University of Calgary

Military Museum

June 11, 2009
Joined by Colleen Sharpe and Thomas Hickerson from U of C Library and Cultural Resources, Her Royal Highness The Countess of Wes
Joined by Colleen Sharpe and Thomas Hickerson from U of C Library and Cultural Resources, Her Royal Highness The Countess of Wessex cuts the ribbon to officially open the expanded Military Museums along with the Founders Gallery and the Library and Archives, both operated by the University of Calgary.

Royal visit to celebrate military museum grand opening

On June 6, U of C staff met Sophie, Countess of Wessex, who visited Calgary’s Military Museums for the grand opening of the expanded facility. The museums’ Library and Archives as well as the new Founders Gallery are operated by the University of Calgary Library and Cultural Resources and act as a U of C branch housed at the Military Museums. Now officially open to the public, the expanded library and archives welcomes students of strategic military studies, school groups, researchers and members of the public seeking records of family members who served in the military.

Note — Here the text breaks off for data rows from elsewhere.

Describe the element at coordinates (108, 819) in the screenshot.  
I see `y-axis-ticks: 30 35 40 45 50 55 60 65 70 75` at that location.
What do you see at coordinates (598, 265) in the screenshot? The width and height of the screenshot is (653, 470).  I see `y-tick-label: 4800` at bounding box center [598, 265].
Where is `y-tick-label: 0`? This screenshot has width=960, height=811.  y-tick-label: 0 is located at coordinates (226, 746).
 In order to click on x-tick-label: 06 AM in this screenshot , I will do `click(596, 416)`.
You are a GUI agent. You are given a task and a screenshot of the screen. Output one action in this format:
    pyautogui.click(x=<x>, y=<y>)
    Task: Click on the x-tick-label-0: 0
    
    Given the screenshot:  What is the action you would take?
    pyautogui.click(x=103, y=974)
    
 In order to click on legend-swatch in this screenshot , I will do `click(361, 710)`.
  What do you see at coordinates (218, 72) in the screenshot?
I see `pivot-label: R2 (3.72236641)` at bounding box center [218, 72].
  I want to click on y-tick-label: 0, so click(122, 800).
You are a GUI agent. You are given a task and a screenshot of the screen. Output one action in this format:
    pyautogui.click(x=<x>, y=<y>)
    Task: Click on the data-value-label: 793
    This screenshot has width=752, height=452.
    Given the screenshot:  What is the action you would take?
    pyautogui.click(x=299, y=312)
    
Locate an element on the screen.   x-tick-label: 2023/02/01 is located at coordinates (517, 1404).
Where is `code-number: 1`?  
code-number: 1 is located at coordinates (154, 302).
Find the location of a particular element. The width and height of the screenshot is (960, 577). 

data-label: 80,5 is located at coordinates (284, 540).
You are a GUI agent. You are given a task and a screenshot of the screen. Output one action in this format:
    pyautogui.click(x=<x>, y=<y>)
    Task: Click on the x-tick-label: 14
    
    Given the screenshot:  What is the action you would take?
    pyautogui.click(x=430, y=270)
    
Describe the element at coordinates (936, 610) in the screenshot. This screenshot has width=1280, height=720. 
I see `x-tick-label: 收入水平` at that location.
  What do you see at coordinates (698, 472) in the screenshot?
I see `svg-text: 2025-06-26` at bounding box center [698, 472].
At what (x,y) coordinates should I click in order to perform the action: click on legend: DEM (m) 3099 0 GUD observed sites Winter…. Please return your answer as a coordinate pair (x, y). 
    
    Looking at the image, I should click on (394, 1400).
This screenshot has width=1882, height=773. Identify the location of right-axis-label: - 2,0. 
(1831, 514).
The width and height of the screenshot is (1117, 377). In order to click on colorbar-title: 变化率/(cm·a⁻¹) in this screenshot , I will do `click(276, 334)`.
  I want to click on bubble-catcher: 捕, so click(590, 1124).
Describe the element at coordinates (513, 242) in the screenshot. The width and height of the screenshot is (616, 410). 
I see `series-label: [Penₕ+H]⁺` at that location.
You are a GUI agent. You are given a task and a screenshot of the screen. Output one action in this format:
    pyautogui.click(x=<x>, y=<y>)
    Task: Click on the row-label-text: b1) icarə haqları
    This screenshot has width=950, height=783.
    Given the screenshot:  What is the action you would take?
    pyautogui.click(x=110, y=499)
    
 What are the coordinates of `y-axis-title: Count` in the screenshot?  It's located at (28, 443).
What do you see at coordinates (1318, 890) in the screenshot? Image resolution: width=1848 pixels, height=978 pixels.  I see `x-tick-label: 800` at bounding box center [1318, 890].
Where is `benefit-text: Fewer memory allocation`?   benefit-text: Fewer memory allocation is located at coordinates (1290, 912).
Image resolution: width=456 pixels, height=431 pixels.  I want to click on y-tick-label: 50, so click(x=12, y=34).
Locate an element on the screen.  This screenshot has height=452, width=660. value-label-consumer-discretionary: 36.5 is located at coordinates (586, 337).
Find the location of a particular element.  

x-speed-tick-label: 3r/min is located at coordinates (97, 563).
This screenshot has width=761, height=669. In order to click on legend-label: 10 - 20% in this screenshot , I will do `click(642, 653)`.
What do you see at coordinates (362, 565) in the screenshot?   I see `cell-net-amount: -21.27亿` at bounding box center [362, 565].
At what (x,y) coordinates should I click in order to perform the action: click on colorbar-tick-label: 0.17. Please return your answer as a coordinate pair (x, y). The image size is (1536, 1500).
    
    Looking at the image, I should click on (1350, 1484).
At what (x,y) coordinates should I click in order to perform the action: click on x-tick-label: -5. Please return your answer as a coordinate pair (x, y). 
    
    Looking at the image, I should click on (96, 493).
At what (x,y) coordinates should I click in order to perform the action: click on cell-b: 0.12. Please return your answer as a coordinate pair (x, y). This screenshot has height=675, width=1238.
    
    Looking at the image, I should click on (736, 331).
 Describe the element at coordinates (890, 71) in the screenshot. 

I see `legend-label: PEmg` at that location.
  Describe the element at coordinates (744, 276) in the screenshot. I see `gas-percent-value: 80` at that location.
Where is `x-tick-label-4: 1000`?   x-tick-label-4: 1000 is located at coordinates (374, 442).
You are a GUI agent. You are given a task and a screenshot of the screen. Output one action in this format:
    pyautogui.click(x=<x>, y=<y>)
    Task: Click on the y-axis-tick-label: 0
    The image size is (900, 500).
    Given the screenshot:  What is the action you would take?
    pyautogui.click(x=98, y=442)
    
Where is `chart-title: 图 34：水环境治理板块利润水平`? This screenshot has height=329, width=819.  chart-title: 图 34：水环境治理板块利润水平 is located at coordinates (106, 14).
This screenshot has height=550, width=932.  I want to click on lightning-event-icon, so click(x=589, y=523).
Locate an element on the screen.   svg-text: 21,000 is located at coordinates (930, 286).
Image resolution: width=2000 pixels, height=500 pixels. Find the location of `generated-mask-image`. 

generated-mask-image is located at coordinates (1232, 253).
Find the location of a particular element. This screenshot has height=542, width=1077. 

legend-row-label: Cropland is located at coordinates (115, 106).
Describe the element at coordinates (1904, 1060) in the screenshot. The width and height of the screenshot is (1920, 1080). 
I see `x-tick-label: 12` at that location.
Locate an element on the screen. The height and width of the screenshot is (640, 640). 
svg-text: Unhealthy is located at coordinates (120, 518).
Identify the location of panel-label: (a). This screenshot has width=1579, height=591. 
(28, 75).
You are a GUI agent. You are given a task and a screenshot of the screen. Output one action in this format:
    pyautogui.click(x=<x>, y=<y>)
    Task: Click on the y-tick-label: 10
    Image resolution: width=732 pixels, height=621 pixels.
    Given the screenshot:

“The cooperation between the university and the Military Museums is an important way to serve the larger Calgary community,” says Thomas Hickerson, vice-provost for Libraries and Cultural Resources and University Librarian. “We draw on the strength of the Military Museums and the university to build a strong archival program. We have an active student program for primary and secondary students, tours of the archives and a library for formal or informal visits.”

With the expansion of space, the library and archives at the Military Museums now holds 20,000 books and has created access to all the electronic resources that are available through the main U of C library. Additionally, it has acquired some unique materials.

“We now have battle maps showing the exact locations of Canadian battles during World War I,” says Hickerson. “One map conveys the entirety of Canadian battle sites, showing how significant battles took place in close proximity to each other. These artifacts are impressive for understanding what went on and are real research resources as well.”

The Military Museums expansion also includes the Founders Gallery, a new art gallery also administered by the U of C Library and Cultural Resources. The premiere exhibit is Art in the Service of War: The Emergent Group of Seven. It features four artists who were commissioned to create an official record of Canada’s participation in World War I and who were later to become part of the Group of Seven. More than 40 artworks by A.Y Jackson, Arthur Lismer, Frank Johnston, and Fred Varley are on loan from the Canadian War Museum in Ottawa and have never before been displayed in Calgary.

“The gallery demonstrates how military artifacts inform art and how art informs military artifacts,” says Colleen Sharpe, Curator for the gallery who was seconded from the Nickle Arts Museum. “In one artwork, A.Y. Jackson painted a gas attack he had watched from a hillside. In front of the piece is a display of gas masks and a text articulating a nurse’s perspective of the same attack. Looking through the case of gas masks onto the painting of the sight gives multiple perspectives of the event.”

The exhibit will be on display in the Founders Gallery at the Military Museums until December 6, 2009.